B 請求人ら家族のうち、請求人の長女は、本件譲渡の後である平成22年4月頃、本件残存家屋から転居したが、その余の者は、本件譲渡の後も引き続き本件残存家屋に居住していた。
C 本件一部取壊しの前後を通じて、請求人ら家族は住民登録を異動させていなかった。
ハ 当てはめ
(イ) 本件特例の適用の可否を判断するに当たっては、本件一部取壊しが本件譲渡土地を更地として譲渡するために必要な限度のものであり、かつ、
本件一部取壊しによって本件残存家屋がその物理的形状等に照らし居住の用に供し得なくなったということができることが必要である(上記イの(ロ))ところ、上記
の点については、請求人及び原処分庁の双方に争いはなく(上記(1)のロ)、当審判所の調査の結果によってもこれを認めることができる。
そこで、上記の点、すなわち、本件一部取壊しによって本件残存家屋がその物理的形状等に照らし居住の用に供し得なくなったということができるか否かについて、以下検討する。
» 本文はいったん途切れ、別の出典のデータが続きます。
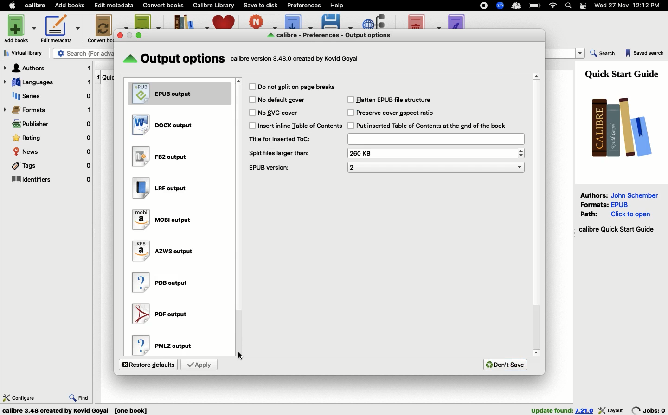  I want to click on Configure, so click(19, 397).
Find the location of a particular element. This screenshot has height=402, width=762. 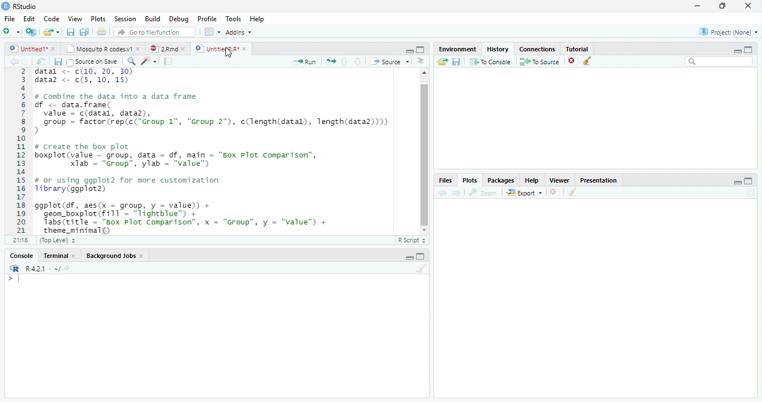

Next plot is located at coordinates (457, 192).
(ロ) まず、本件一部取壊しによっても、本件残存家屋の本件旧家屋との断面の壁は内壁を備えており(上記ロの(ハ)のBの(A))、また、本件残存家屋の屋根のふき替えはその一部にとどまっていた(上記ロの(ハ)のBの(C))。そのため、本件一部取壊し及び本件改修工事の各工事期間中、本件残存家屋の屋根及び壁にブルーシートなどを張るなどといった対策を施して風雨の侵入を防ぐことができたのであって、本件残存家屋は、客観的に見て上記工事期間中も人が居住することが可能な建物としての構造を備えていたといえる。
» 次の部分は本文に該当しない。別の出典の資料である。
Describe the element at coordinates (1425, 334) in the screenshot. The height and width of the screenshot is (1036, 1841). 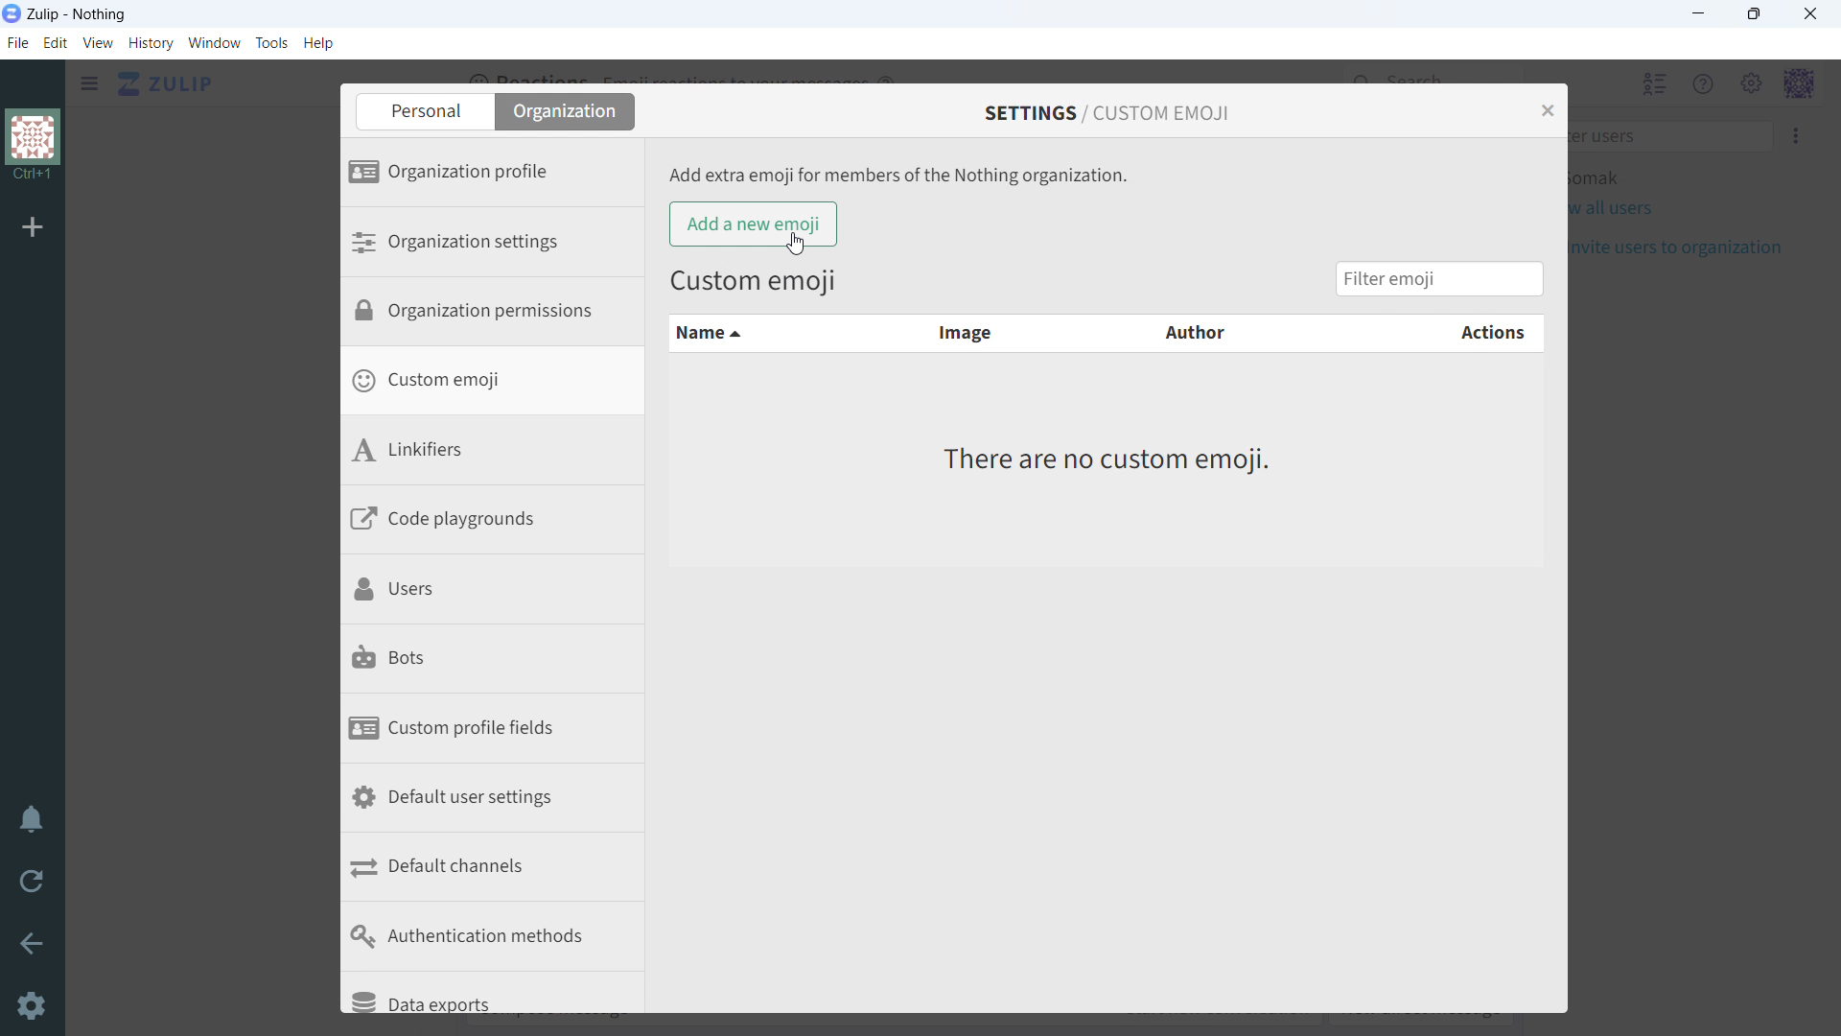
I see `actions` at that location.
また、本件残存家屋には、1階に、店舗、居間兼台所、便所及び玄関が、2階に、6畳間、4.5畳間、5.76畳間が各1室ずつと、浴室及び便所があり(上記ロの(ロ))、客観的に見て人が居住して日常生活を送るのに必要な部屋である台所、便所、浴室及び居室の全てを備えているものと認められる。このように、本件残存家屋が人が居住して日常生活を送るのに必要な部屋を備えていたことは、本件残存家屋は、平成3年増築部分に新たな玄関が設置されたものであって、本件一部取壊しがされたことにより平成3年増築部分の間取り自体が変更されたものではないこと(上記ロの(ロ))、
請求人ら家族は、
父H及び母Jの両名の生前は、平成3年増築部分に4人で居住しており(上記ロの(ニ)のB)、また、
本件一部取壊し及び本件改修工事の各工事期間中も、請求人ら家族は転居することなく本件残存家屋に4人で居住していたこと(上記ロの(ホ)のA)からみても明らかである。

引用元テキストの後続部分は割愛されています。